Myron Stolaroff had grown up in a Jewish household in Roswell, New Mexico, in the 1920s and 1930s. His father was a local merchant, and the family was prominent locally. Myron graduated first in his class both from his high school and from the local military junior college. At Stanford University, he received a Phi Beta Kappa key and a Tau Beta Pi key in recognition of his scholarship. He was a student at Stanford when David Packard and Bill Hewlett came back to campus to show off their first commercial oscillator. Near the end of the Second World War, he received an engineering degree and took a job working as the first employee of Alexander M. Poni-atoff at a small electric-motor company in Belmont, California.
He began as a design engineer and later helped Poniatoff prototype the first magnetic reel-to-reel tape recorder, which launched the company that took its name from Poniatoff's initials plus "ex" for excellence. Ampex Electric and Manufacturing had been founded in San Carlos after Poniatoff had begun looking for new applications for his high-quality
motors. Ampex is no longer a factor in Silicon Valley and today is remembered largely because its corporate logo is still prominently visible on Highway 101, the freeway that slices through the heart of the Valley. However, Ampex was as significant as Hewlett-Packard in the Valley's lineage, and many pioneering engineers still remember the company fondly.
...
Of course, none of that was apparent from what was nothing more than an invitation to attend a lecture being given by Harry Rathbun, a professor of business law at Stanford. Rathbun was a charismatic teacher who was tremendously popular on campus, where he lectured to overflow classes on subjects that included discussions of personal ethics and values.
Rathbun's presentation was given in a small library in South Palo Alto, and it struck Stolaroff "between the eyes."14 The themes the law professor addressed that evening included "Who are we?" and "Where are we going?" They were Big Questions About Life. Stolaroff was transported, realizing that his life had been hollow and that the questions Rathbun
was asking and answering mesmerized him.
...
As it turned out, Rathbun's own life had been transformed when he and his wife, Emilia, attended a 1935 wilderness retreat led by Henry B. Sharman, a wealthy retired Canadian. Sharman had written a book entitled Jesus as Teacher, which probed the historical records surrounding the New Testament.

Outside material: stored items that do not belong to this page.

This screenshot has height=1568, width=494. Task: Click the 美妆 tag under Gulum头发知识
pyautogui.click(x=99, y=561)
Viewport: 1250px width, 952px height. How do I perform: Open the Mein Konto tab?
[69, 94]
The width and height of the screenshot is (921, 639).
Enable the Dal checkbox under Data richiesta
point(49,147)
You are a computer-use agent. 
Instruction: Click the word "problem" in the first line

After returning to Stanford, the Rathbuns began conducting study groups for Stanford students in their home on the teachings of Christ. The sessions were later expanded to include a two-week retreat at a center that was established in the mountains about forty miles southwest of campus near the sleepy beach town of Santa Cruz.

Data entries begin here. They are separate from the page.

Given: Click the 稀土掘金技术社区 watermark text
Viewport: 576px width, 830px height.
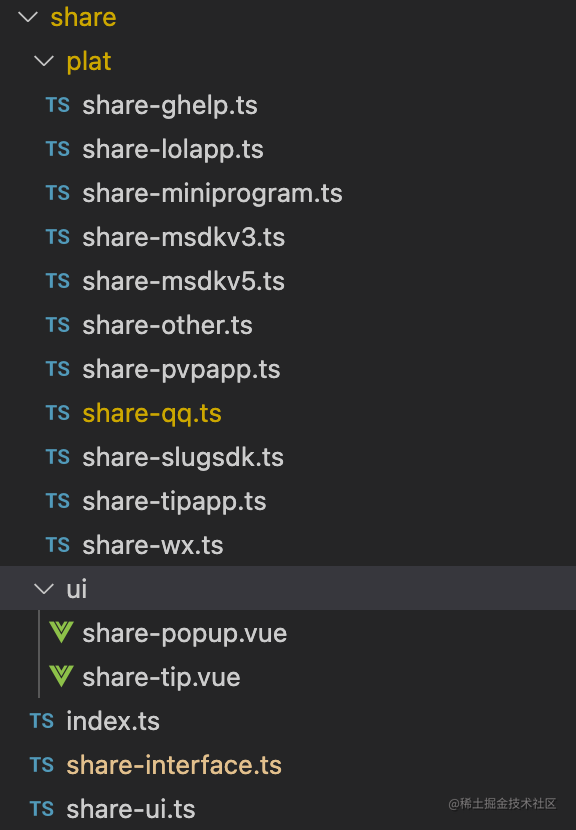Looking at the screenshot, I should tap(505, 801).
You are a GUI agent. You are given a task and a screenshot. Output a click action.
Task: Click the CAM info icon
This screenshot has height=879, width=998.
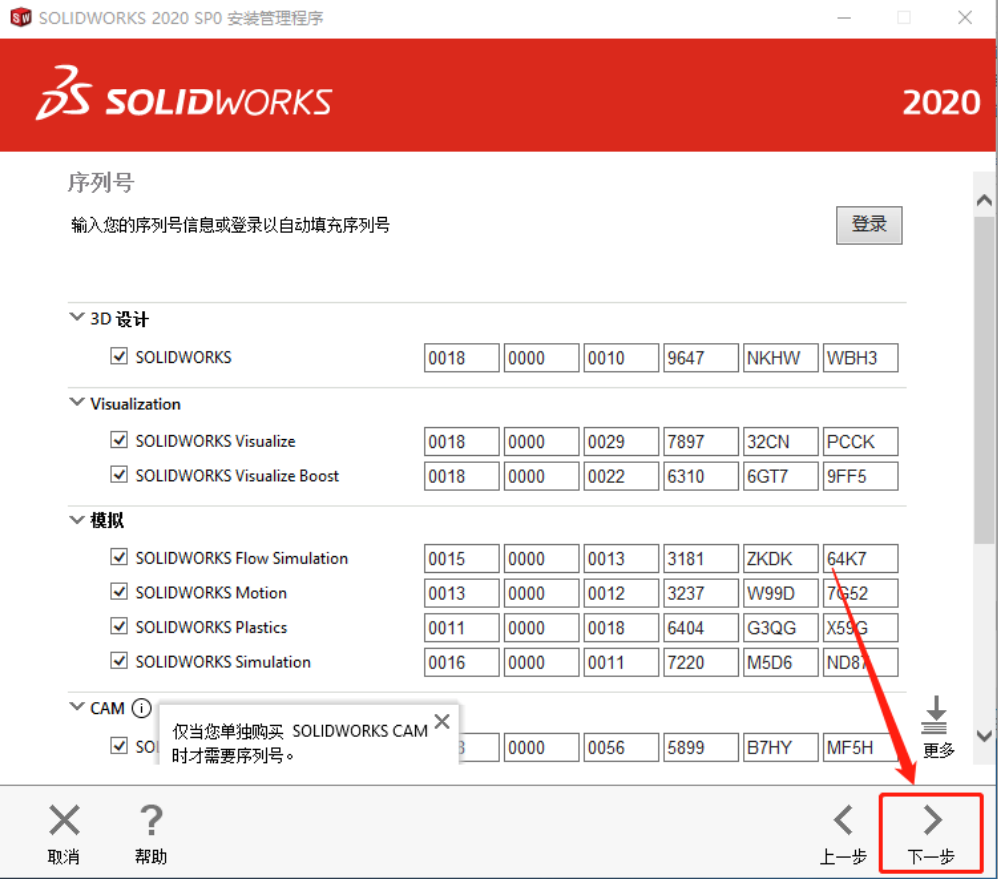click(141, 709)
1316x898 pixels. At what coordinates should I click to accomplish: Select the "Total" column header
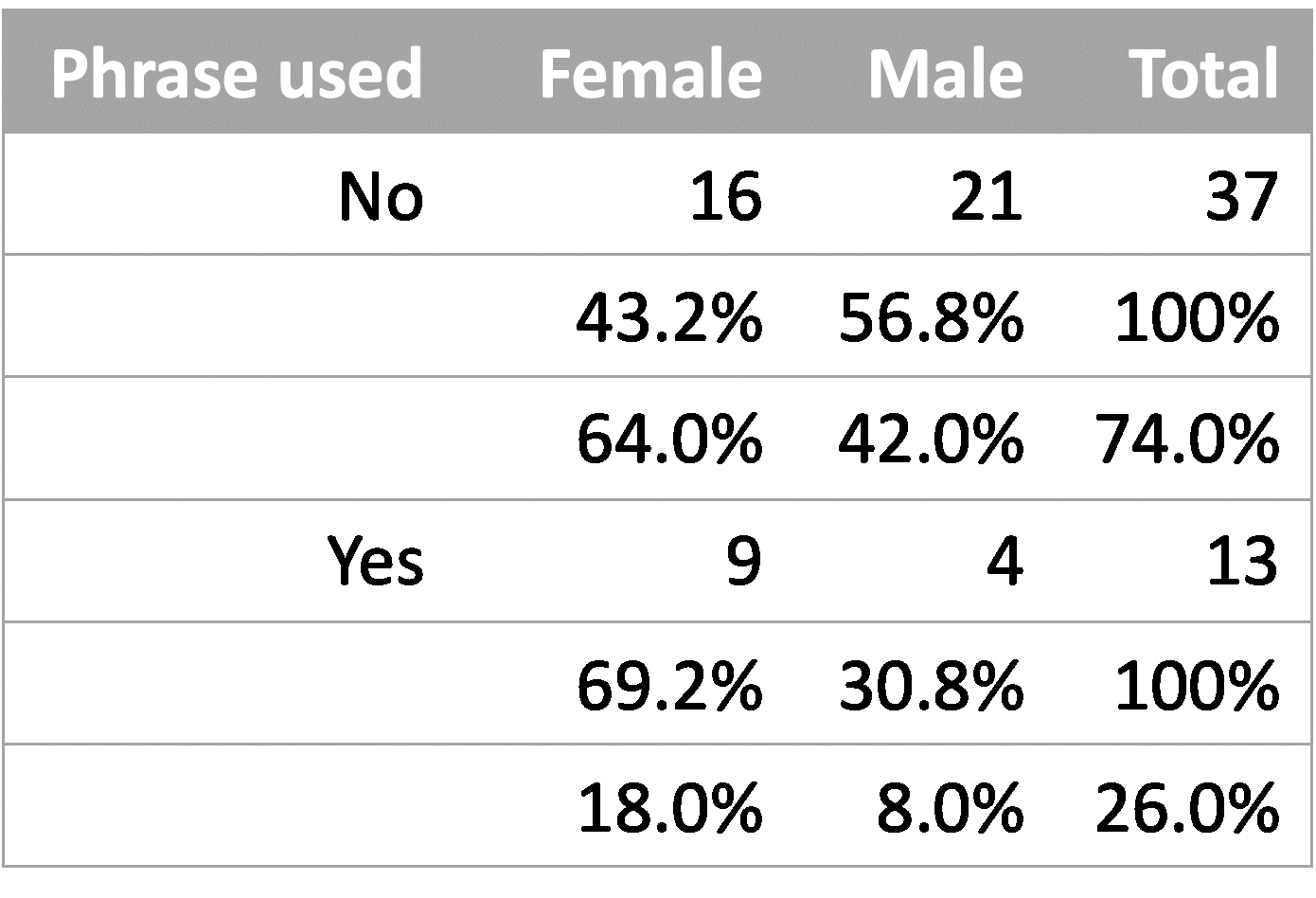[x=1203, y=74]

They became known as the Sequoia Seminars and ultimately, in the 1970s, spun off a series of cultlike groups (including the Creative Initiative Foundation, Beyond War, and Women to Women Building the Earth for the Children's Sake) that attracted a broad, largely upper-middle-class following.

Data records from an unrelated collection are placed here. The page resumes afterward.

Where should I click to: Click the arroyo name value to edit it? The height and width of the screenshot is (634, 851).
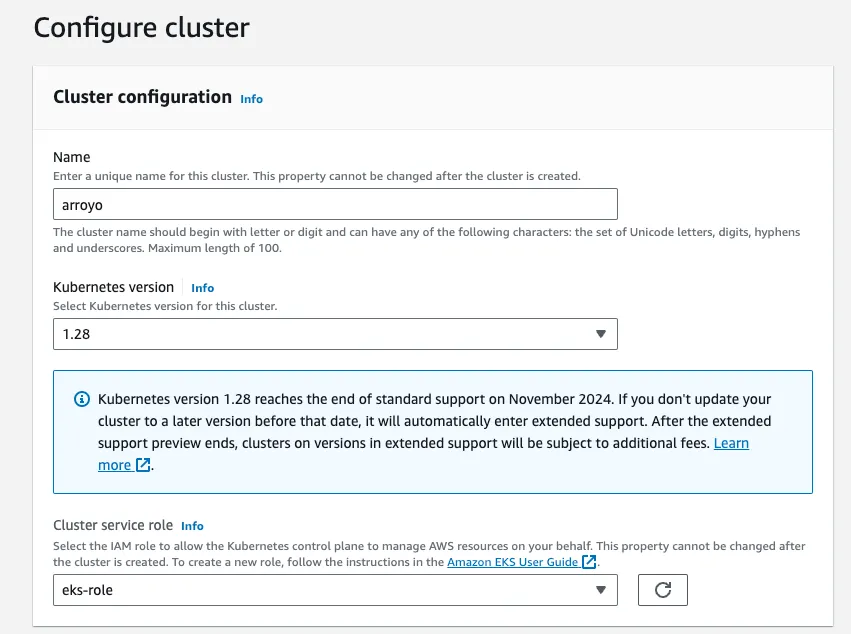point(80,203)
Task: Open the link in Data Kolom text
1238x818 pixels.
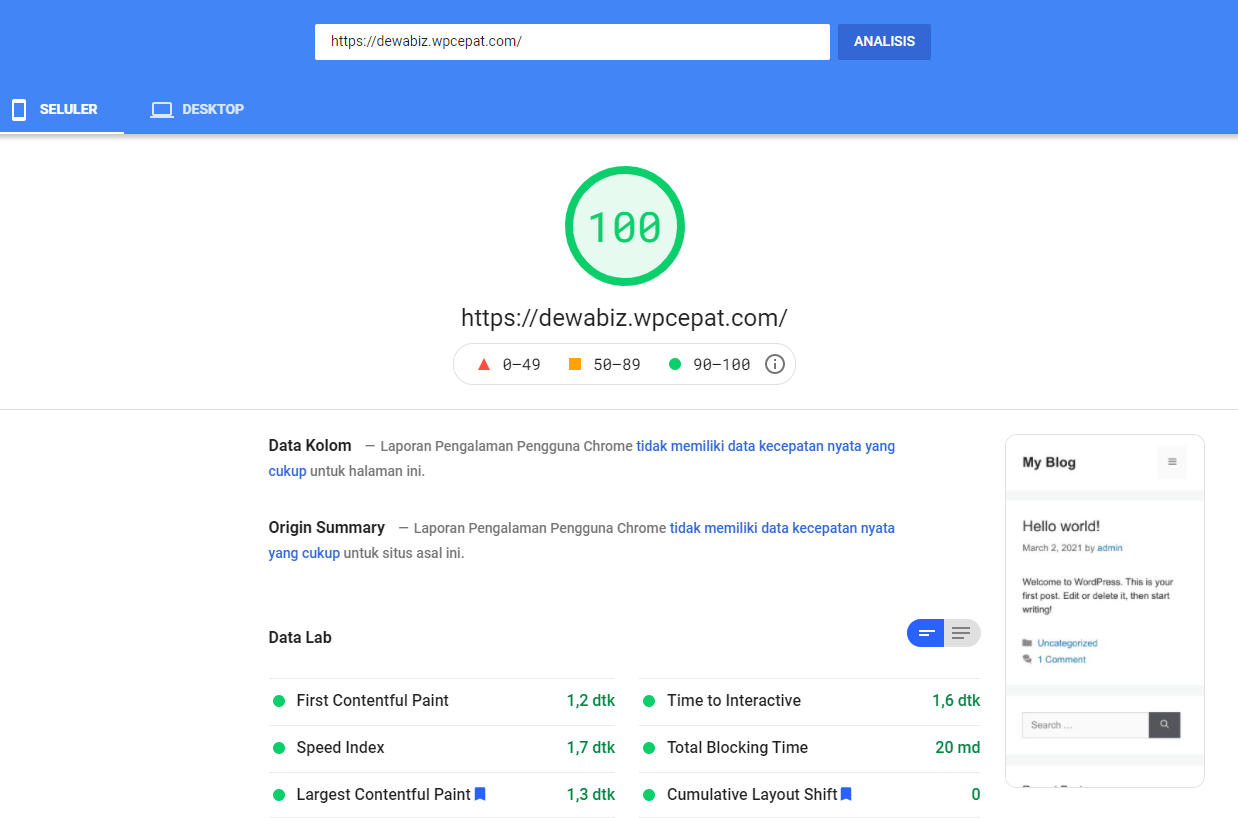Action: click(765, 446)
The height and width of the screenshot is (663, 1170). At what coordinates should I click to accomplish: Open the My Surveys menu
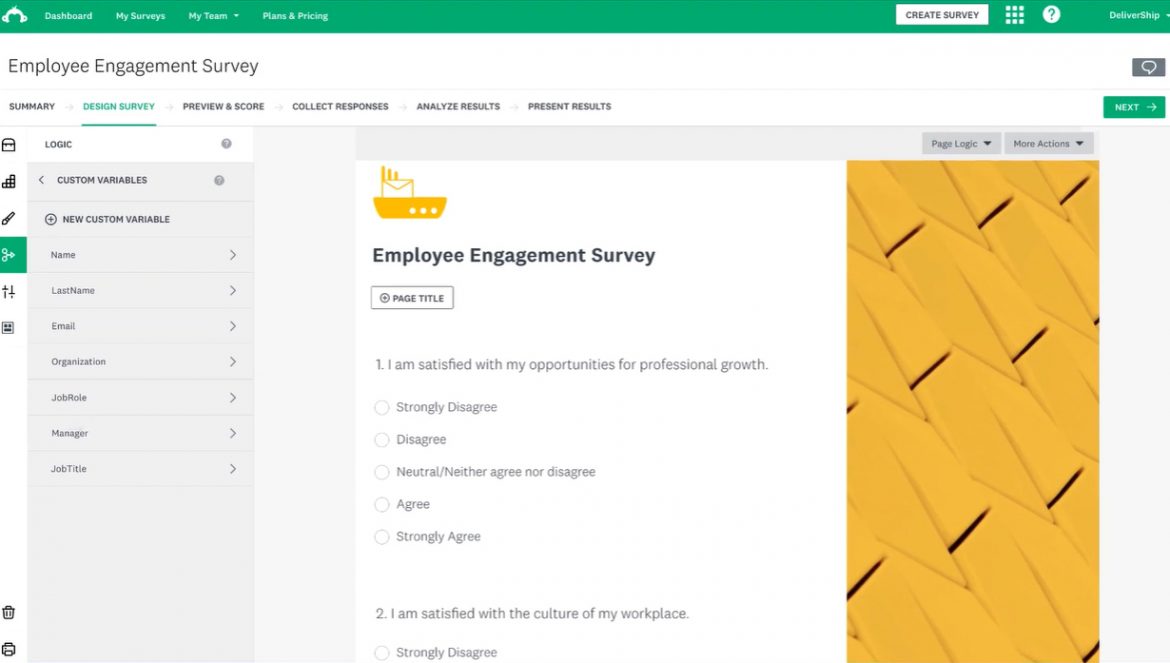click(x=140, y=15)
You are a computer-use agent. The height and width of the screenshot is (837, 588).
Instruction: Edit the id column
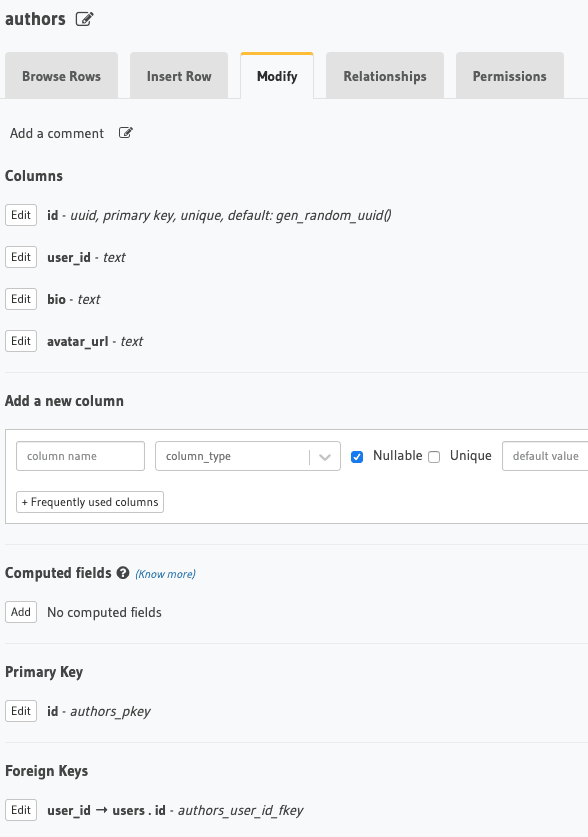[x=21, y=214]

In many cases, people who joined them sold their homes and personal belongings and dedicated their lives completely to these groups. However, long before the 1970s, the Sequoia Seminars had a less well known but more dramatic and far-reaching consequence, in their immediate impact on Myron Stolaroff. Although he had been angered by Harry Rathbun's sneaky trick of guiding him to the phi-losophy of Jesus, Stolaroff remained intrigued by Rathbun's ideas.
The following year, he decided to set aside his anti-Jesus bias and his concern about what was happening to Jews around the world in the name of Jesus and attend a longer set of discussion groups led by the Rathbuns. At the seminar, Stolaroff became a convert. By the time it was over, he felt that he had experienced true love for others for the first time in his life and become a believer in "the power of the message" of Jesus.15
He decided that the most important thing that he could do with his life was to commit himself to the will of God.
....
It was during one of his visits in 1956 that Heard spoke enthusiastically to Stolaroff about a new drug called LSD. The very idea shocked the young engineer, who couldn't figure out why a world-famous mystic would need to take a drug. Nevertheless, Heard was fervent and told Stolaroff about an unusual man who would occasionally come from Canada and administer the substance to both him and Aldous Huxley.
With two passports and with a murky history of connections to both law enforcement and intelligence agencies, Al Hubbard was without question one of the most curious characters in America during the 1950s and 1960s. There are conflicting accounts of Hubbard's life, but the best summary of his early years appears in Jay Stevens's Storming Heaven: LSD and the American Dream.
Born in Kentucky, Hubbard surfaced publicly in Seattle in 1919 with the invention of a perpetual-motion machine.17 Later, there were tales of his running war materials by boat up the West Coast, where they were then shipped by land through Canada to Great Britain. And there was an intimation that he had had some loose affiliation with the Manhattan Project as a black-market supplier of uranium. Even after Stolaroff had come to know Hubbard well, he wasn't certain where the truth lay. But he soon fell under Hubbard's spell, viewing him as an especially powerful and articulate individual.
Hubbard is intriguing in part because while most popular accounts of the introduction of LSD in America focus on the roles played by author Ken Kesey and psychologist Timothy Leary, Hubbard was an earlier proponent, and an important influence in the use of psychedelics by a number of Silicon Valley's pioneering engineers.
Hubbard, while he was the president of a Canadian uranium mine, had discovered psychedelics in the early 1950s when he participated in mescaline experiments at the University of Vancouver.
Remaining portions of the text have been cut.